Can someone please explain how i deal with this issue ...

Help will be much appreciated ...

Peter

 

[Opalg]

Now ... my specific problem is how to rigorously and validly make the move $$| \ | f(p + h) - f(p) | - | \text{df}_p h ) | \ | \leq \epsilon |h|$$ $$\Longrightarrow | f(p + h) - f(p) | \leq | \text{df}_p h | + \epsilon |h|$$... ... since I have effectively ignored the modulus signs around $$\ | f(p + h) - f(p) | - | \text{df}_p h ) |$$ ...
... that is I have assumed that $$| f(p + h) - f(p) | \geq | \text{df}_p h ) |$$ ...
Can someone please explain how i deal with this issue ...

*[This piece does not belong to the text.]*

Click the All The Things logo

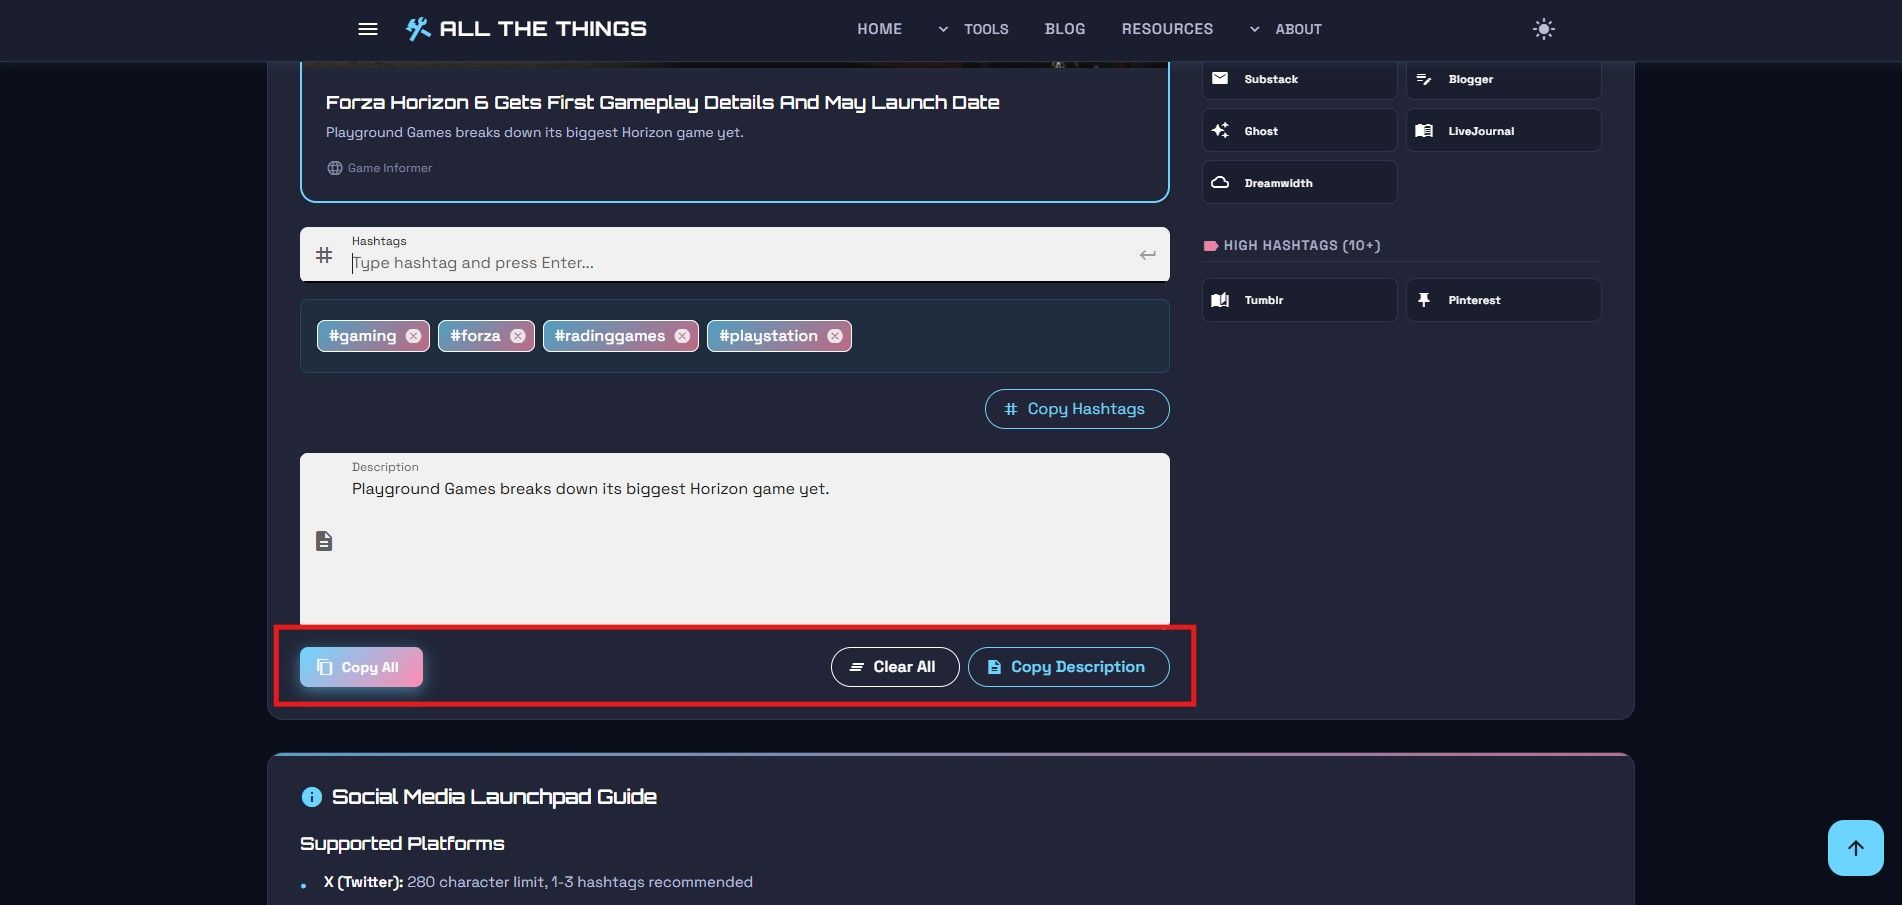[x=525, y=28]
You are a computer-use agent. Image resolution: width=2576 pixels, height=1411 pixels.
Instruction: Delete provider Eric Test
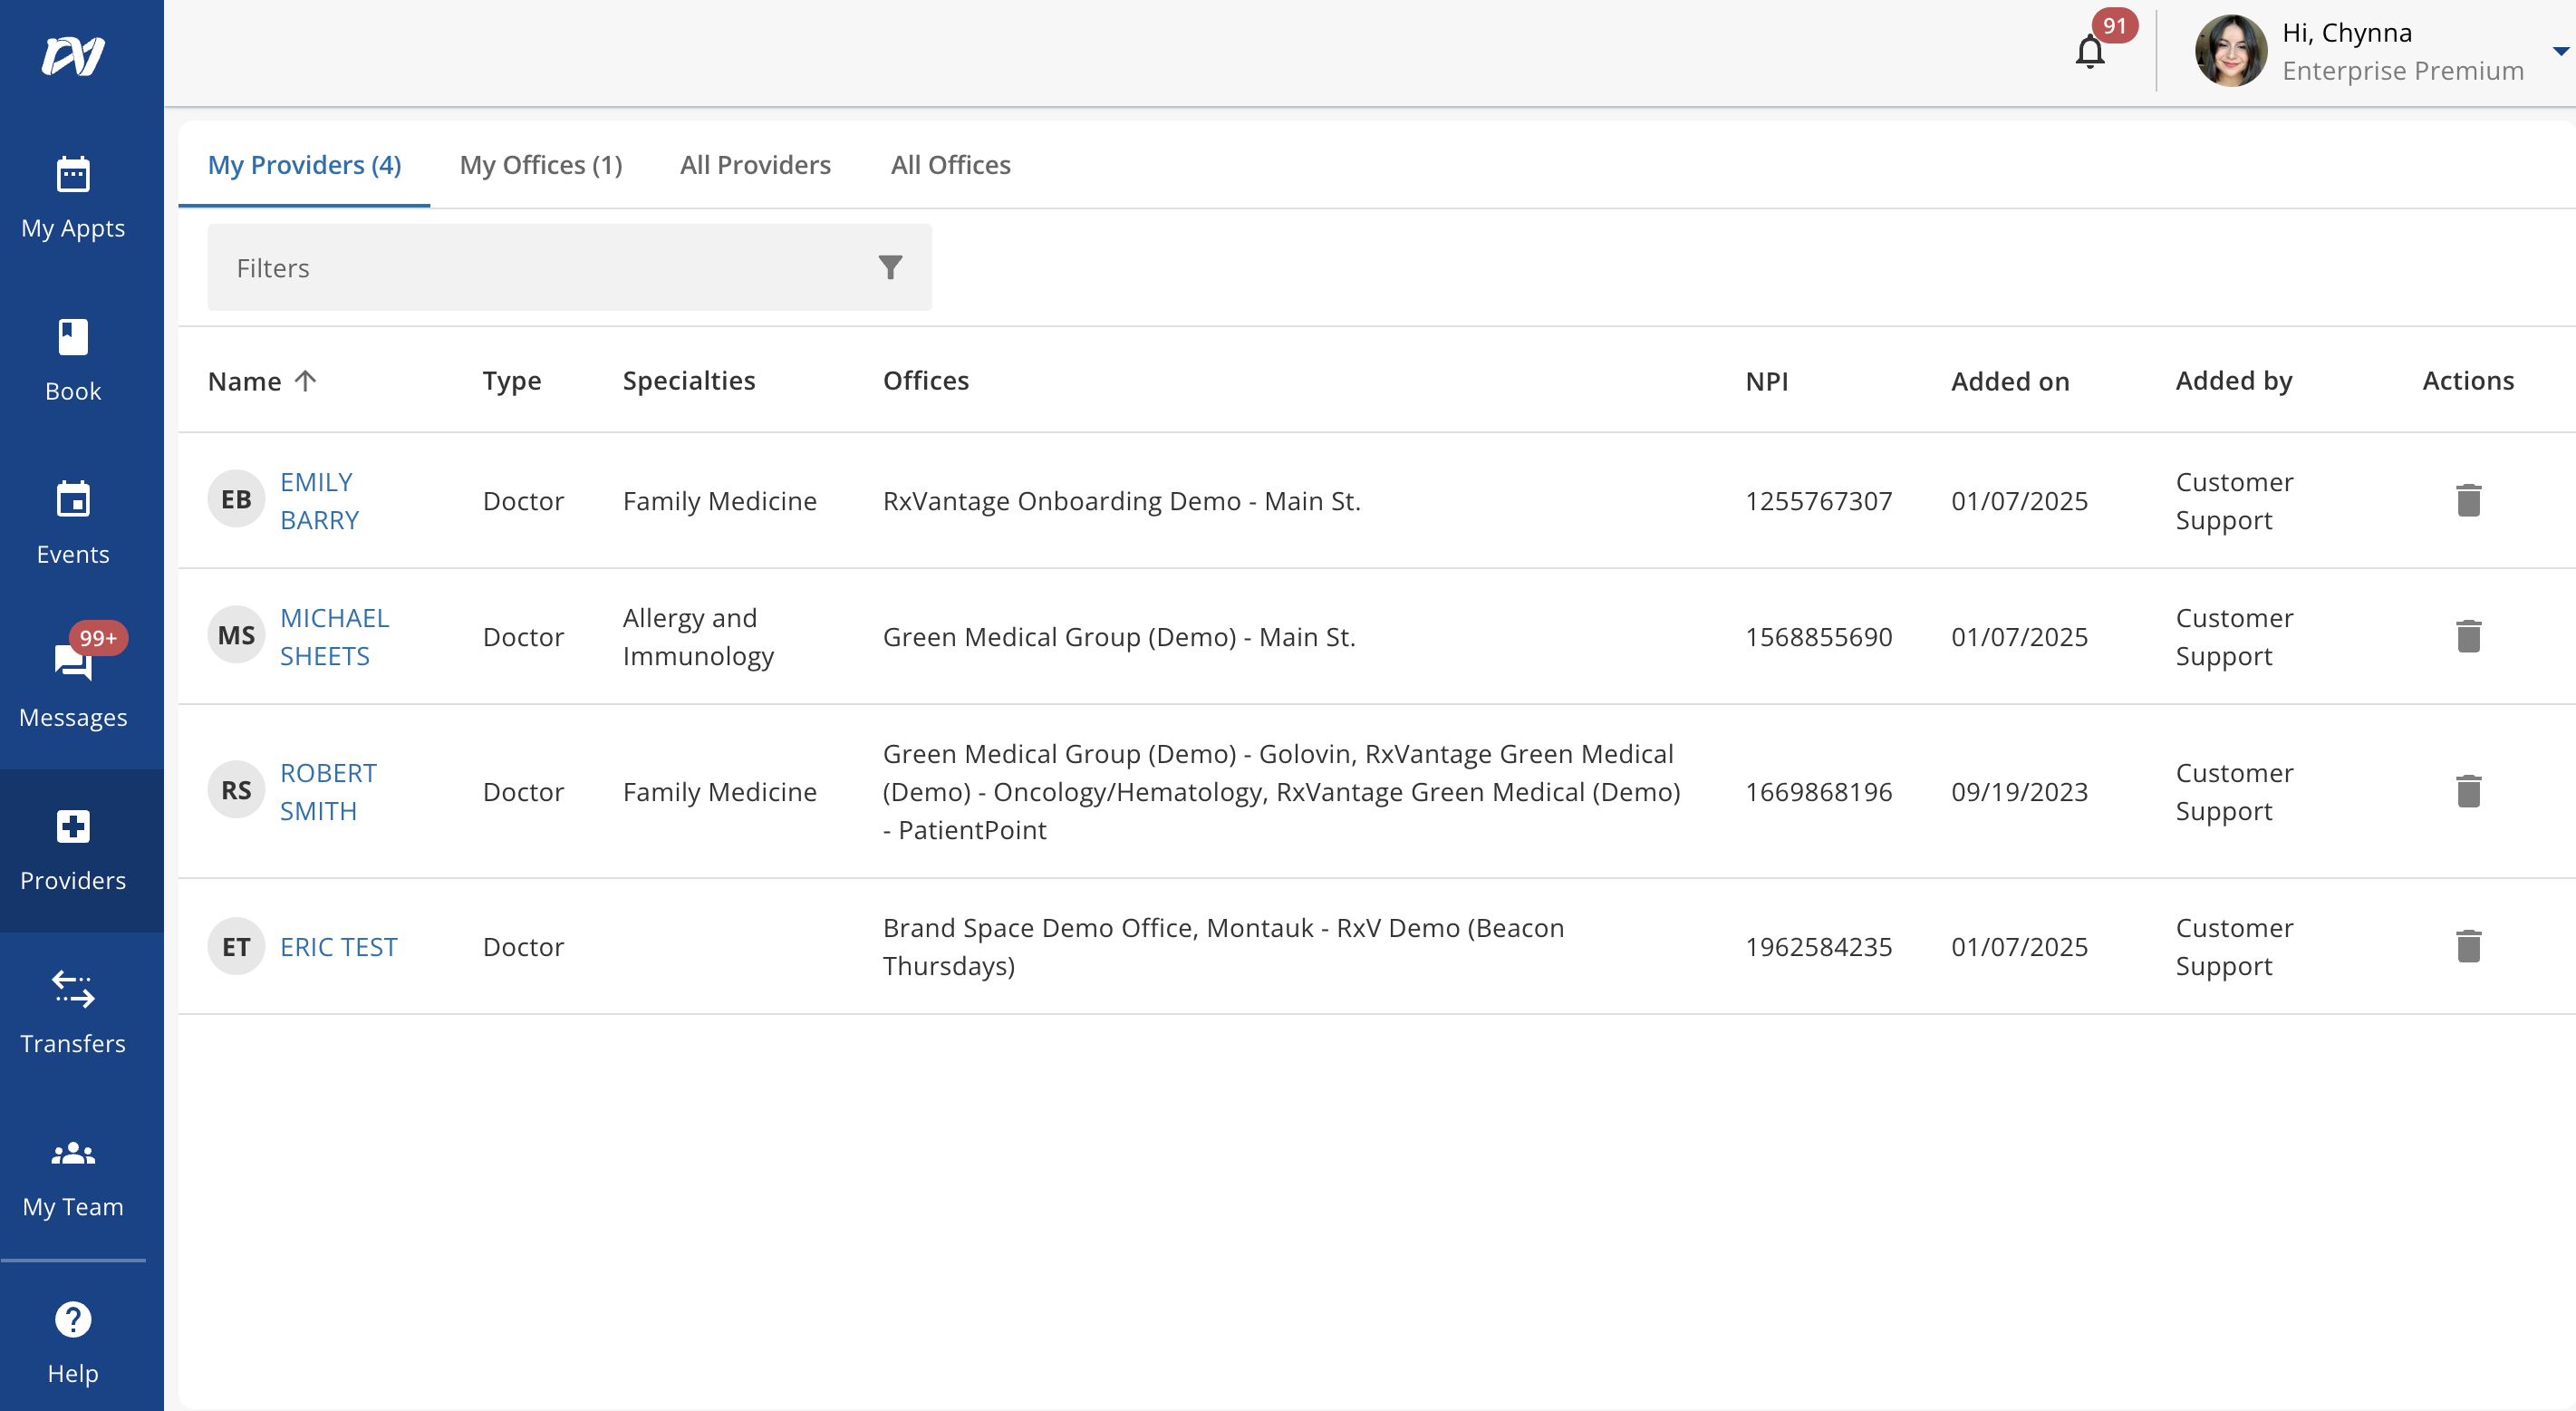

For real numbers $X$ and $Y$, $|X|\leqslant Y$ means $-Y\leqslant X\leqslant Y$. In particular, $|X|\leqslant Y \Longrightarrow X\leqslant Y$.

In this case, $| f(p + h) - f(p) | - | \text{df}_p h | \leqslant\bigl| \ | f(p + h) - f(p) | - | \text{df}_p h | \bigr| \leqslant | \text{df}_p h ) |$.

 

[Math Amateur]

For real numbers $X$ and $Y$, $|X|\leqslant Y$ means $-Y\leqslant X\leqslant Y$. In particular, $|X|\leqslant Y \Longrightarrow X\leqslant Y$.

In this case, $| f(p + h) - f(p) | - | \text{df}_p h | \leqslant\bigl| \ | f(p + h) - f(p) | - | \text{df}_p h | \bigr| \leqslant | \text{df}_p h ) |$.

Thanks for a most helpful Post, Opalg

Peter